Recorded data
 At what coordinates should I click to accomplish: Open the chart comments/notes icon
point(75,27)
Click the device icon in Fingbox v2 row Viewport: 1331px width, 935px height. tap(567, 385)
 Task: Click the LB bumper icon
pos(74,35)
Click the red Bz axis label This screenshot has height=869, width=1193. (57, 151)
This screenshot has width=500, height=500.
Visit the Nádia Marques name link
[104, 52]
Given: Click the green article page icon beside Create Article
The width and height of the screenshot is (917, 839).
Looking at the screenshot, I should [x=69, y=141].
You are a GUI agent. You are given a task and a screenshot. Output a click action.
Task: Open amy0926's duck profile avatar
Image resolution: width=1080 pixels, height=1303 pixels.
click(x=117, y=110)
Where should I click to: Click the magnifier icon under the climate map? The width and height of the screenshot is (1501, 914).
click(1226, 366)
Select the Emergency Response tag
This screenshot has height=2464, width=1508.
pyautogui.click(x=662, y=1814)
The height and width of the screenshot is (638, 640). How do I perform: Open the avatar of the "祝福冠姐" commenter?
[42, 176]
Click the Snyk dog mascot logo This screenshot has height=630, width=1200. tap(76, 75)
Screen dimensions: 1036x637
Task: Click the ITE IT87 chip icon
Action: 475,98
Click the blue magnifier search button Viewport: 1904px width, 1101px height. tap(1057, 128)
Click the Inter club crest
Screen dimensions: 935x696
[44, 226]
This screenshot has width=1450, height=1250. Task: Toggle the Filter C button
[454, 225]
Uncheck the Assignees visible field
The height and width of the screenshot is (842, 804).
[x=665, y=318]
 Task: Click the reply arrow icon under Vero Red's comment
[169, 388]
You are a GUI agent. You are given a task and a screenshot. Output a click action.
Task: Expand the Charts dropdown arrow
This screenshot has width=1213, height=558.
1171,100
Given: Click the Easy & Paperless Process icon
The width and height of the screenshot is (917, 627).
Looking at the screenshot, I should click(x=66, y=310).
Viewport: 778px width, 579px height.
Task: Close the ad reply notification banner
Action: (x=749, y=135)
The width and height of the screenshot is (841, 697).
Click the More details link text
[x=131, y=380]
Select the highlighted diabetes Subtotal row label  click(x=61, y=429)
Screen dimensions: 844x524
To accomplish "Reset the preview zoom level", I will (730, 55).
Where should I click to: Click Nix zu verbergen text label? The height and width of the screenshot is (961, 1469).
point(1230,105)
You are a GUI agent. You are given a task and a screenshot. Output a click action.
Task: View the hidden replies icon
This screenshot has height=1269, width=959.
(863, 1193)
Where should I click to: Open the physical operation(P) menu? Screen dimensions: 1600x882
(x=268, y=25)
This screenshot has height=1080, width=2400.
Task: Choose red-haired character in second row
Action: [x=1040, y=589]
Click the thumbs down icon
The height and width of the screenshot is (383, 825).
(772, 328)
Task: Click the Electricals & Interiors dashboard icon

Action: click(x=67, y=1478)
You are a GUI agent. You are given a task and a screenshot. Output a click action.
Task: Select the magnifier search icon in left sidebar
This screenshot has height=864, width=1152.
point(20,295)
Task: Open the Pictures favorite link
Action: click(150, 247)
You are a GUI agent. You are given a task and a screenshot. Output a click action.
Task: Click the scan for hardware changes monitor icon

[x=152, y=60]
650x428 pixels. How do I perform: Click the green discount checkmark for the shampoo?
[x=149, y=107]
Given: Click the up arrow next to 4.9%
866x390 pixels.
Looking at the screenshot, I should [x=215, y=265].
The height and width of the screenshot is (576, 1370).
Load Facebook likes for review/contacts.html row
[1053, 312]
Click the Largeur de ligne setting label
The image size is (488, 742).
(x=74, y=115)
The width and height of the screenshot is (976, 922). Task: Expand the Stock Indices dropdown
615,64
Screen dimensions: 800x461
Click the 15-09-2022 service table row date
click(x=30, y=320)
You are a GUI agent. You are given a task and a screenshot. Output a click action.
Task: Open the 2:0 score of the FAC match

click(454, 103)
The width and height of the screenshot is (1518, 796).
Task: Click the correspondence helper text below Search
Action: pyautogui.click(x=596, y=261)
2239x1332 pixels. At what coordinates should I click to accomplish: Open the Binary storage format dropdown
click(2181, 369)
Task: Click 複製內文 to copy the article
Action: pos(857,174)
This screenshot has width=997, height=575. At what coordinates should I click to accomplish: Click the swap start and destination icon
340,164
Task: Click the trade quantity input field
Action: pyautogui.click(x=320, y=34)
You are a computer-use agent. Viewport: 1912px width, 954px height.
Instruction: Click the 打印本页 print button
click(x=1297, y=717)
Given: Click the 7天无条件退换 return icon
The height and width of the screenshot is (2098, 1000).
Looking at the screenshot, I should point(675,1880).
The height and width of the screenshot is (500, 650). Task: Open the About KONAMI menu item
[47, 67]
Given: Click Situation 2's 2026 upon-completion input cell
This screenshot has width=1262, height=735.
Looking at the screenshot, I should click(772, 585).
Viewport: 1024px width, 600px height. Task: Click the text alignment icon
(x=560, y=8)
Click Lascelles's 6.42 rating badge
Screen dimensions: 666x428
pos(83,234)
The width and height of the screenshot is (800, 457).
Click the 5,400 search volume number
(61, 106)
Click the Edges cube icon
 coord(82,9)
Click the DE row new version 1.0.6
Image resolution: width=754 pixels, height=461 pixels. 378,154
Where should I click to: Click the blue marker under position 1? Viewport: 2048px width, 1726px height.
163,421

### [AIM OF THE TASK]
Nothing should be returned except the lines from the first line of the data above through the line with "This screenshot has width=500, height=500.", each one exact.

### [RESPONSE BELOW]
 At what coordinates should I click to accomplish: Open the chart comments/notes icon
point(75,27)
Click the device icon in Fingbox v2 row Viewport: 1331px width, 935px height. tap(567, 385)
 Task: Click the LB bumper icon
pos(74,35)
Click the red Bz axis label This screenshot has height=869, width=1193. (57, 151)
This screenshot has width=500, height=500.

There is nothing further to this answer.